Atelier de formation | Laboratoire d'action – Café & Coworking "Le Simone" à Lyon

Il n’y a pas de doctrine sociale de l’Église catholique

La Droite et la Gauche, à jamais dans nos esprits, toujours loin de nos coeurs. Les éternelles jumelles n’ont pas fini de nous tourmenter. Non contentes de diviser l’hémicycle, encore faut-il qu’elles divisent l’hexagone. Et de part en part, les villes, familles, discours, vêtements, musiques, goûts et couleurs. La voiture, de droite, le vélo, de gauche. Le baroque, de droite, l’afro-trap, de gauche. Soutenir la police, de droite. Aller en Manif, de gauche. La liste des stupidités est longue, car en France, nulle réalité ne semble exempte de ce petit jeu tyrannique. Les choses les plus insignifiantes sont soumises à la Question (: le sans-gluten ? De Gauche). Un jeu tellement amusant, gratuit, ou presque, et que risque-t-on ? Non seulement les choses plus insignifiantes, mais aussi les plus grandes et les plus nobles. Le Christ ? De droite ou de gauche ? Disputez-le donc. Dans un Monde où tout s’achète, tout s’étiquette également. Cela ne coûte rien, ou si peu. Trente deniers feront l’affaire. Mais, en posant l’étiquette, tachez de ne pas déchirer le vêtement.

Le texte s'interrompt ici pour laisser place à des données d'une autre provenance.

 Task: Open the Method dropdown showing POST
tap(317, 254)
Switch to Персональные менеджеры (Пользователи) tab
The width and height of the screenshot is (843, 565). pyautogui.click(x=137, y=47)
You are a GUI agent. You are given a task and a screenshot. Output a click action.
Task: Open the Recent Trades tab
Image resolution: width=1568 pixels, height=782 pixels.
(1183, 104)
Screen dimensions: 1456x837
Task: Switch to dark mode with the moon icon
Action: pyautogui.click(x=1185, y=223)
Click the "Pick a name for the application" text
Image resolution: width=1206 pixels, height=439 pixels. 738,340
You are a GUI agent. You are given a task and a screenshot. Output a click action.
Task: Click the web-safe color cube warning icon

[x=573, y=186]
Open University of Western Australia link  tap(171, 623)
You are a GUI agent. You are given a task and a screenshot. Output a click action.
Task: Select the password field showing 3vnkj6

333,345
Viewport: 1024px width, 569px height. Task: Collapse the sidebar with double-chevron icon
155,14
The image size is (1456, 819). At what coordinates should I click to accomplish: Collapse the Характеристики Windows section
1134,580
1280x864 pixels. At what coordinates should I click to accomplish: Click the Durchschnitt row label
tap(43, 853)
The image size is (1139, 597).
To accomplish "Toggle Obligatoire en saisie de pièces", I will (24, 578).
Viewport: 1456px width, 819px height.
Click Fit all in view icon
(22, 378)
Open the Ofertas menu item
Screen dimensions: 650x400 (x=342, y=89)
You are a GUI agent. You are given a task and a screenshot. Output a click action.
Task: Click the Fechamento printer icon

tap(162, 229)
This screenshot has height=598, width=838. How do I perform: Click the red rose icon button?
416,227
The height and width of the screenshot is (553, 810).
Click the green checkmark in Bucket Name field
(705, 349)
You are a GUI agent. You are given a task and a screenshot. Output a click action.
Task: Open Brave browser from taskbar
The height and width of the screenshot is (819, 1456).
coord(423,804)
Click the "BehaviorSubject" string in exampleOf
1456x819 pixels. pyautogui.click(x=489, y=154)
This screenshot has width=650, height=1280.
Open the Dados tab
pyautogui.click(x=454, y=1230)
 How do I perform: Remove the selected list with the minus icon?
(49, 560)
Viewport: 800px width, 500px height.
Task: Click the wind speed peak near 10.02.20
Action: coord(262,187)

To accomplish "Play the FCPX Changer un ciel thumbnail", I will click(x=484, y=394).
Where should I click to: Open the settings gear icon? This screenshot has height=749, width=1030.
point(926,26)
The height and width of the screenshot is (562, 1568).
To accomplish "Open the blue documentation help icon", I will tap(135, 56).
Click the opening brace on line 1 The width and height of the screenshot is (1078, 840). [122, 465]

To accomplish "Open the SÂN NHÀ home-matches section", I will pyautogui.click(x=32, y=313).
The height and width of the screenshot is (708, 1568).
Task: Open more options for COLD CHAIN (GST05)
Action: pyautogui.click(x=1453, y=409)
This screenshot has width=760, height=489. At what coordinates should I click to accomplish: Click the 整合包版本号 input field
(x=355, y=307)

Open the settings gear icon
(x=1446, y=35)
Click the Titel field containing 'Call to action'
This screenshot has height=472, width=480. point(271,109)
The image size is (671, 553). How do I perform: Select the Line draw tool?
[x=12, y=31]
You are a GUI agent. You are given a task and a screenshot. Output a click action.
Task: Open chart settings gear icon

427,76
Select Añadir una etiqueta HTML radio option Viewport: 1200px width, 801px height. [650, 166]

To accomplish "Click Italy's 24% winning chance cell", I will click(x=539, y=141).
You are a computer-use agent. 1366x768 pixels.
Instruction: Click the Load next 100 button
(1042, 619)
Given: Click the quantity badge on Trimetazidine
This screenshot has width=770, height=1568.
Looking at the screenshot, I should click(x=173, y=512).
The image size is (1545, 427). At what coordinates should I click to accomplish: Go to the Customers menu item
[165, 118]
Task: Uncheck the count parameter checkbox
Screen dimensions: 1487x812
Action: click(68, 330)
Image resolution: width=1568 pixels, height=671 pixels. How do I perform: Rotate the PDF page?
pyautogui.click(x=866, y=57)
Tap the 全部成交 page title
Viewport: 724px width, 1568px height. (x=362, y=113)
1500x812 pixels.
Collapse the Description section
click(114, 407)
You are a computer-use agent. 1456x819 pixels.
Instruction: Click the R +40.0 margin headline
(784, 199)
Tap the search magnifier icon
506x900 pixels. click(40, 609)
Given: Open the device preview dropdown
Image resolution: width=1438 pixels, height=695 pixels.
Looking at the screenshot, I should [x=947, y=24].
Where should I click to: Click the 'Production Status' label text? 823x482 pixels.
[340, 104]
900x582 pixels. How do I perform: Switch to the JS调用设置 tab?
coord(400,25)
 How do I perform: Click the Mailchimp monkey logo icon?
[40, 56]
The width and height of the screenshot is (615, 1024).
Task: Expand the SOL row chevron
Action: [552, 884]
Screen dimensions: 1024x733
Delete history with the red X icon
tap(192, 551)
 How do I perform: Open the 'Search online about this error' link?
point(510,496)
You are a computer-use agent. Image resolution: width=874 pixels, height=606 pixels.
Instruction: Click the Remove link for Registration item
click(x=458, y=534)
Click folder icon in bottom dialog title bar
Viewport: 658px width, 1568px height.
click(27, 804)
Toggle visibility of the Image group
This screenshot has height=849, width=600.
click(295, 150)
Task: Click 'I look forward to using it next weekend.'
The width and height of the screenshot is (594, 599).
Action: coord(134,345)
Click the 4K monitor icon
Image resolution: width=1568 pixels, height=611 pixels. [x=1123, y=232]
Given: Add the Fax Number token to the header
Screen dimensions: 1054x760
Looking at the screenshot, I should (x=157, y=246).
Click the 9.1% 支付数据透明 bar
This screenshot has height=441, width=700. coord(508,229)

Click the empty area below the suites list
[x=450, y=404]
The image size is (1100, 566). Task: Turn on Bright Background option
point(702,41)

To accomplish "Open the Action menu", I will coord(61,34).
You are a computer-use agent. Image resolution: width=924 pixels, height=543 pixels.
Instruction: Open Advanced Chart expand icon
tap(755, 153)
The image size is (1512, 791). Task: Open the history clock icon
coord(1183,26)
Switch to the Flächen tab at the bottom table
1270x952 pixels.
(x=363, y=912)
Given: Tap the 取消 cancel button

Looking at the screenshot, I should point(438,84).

Malgré les apparences, la Droite et la Gauche ne désignent pas des cultures différentes, car la culture ne sert pas à étiqueter les marques de sauce tomate. La Droite et la Gauche ne sont pas des affiliations politiques, car il y a fort à craindre que les partis eux-mêmes ne soient sous leur emprise. Enfin, et par dessus-tout, la Droite et la Gauche ne sont pas un corpus d’idées et d’idéaux : les idées ne vont jamais par deux ! Qu’il ait existé des penseurs et des ouvrages, des désirs et des ambitions que l’on qualifie de droite ou de gauche aujourd’hui, voilà qui est certain. Mais ce n’est encore que par un habile processus de récupération et d’étiquettes que ces penseurs et ces pensées sont devenues de droite ou de gauche, et ce n’est pas rendre hommage aux vraies pensées politiques que de vouloir à tout prix les ranger de l’un ou de l’autre côté. Droite et Gauche ; l’alternative est omni-présente et, pourtant, se dissimule. Nous n’aurons pas conscience de ce qu’elle signifie tant que nous penserons encore que cet affrontement revêt quoique ce soit d’intellectuel ou de culturel. Comme si la Droite recouvrait réellement une pensée, mais la droite a revêtu tellement de pensées – et que dire de la Gauche. La Droite et la Gauche, comme leur nom l’indique, sont des orientations et, dans leur plus simple appareil, ne sont rien d’autre que cela : une opposition. Qu’est-ce que la Gauche sinon le renversement de la Droite et la Droite sinon l’étouffement de la Gauche. Les intenables jumelles n’ont qu’une ambition : la guerre fratricide. Sont-elles rien d’autre que notre intarissable envie de division, rien d’autre que la division même, sans laquelle nous ne savons pas vivre ni penser. C’est parce qu’elles sont mères de la Division que ces jumelles ont passé et passeront les âges, les pensées et les penseurs, les cultures et les modes, revêtant tour à tour l’apparat qui leur servira le mieux à s’opposer l’une à l’autre.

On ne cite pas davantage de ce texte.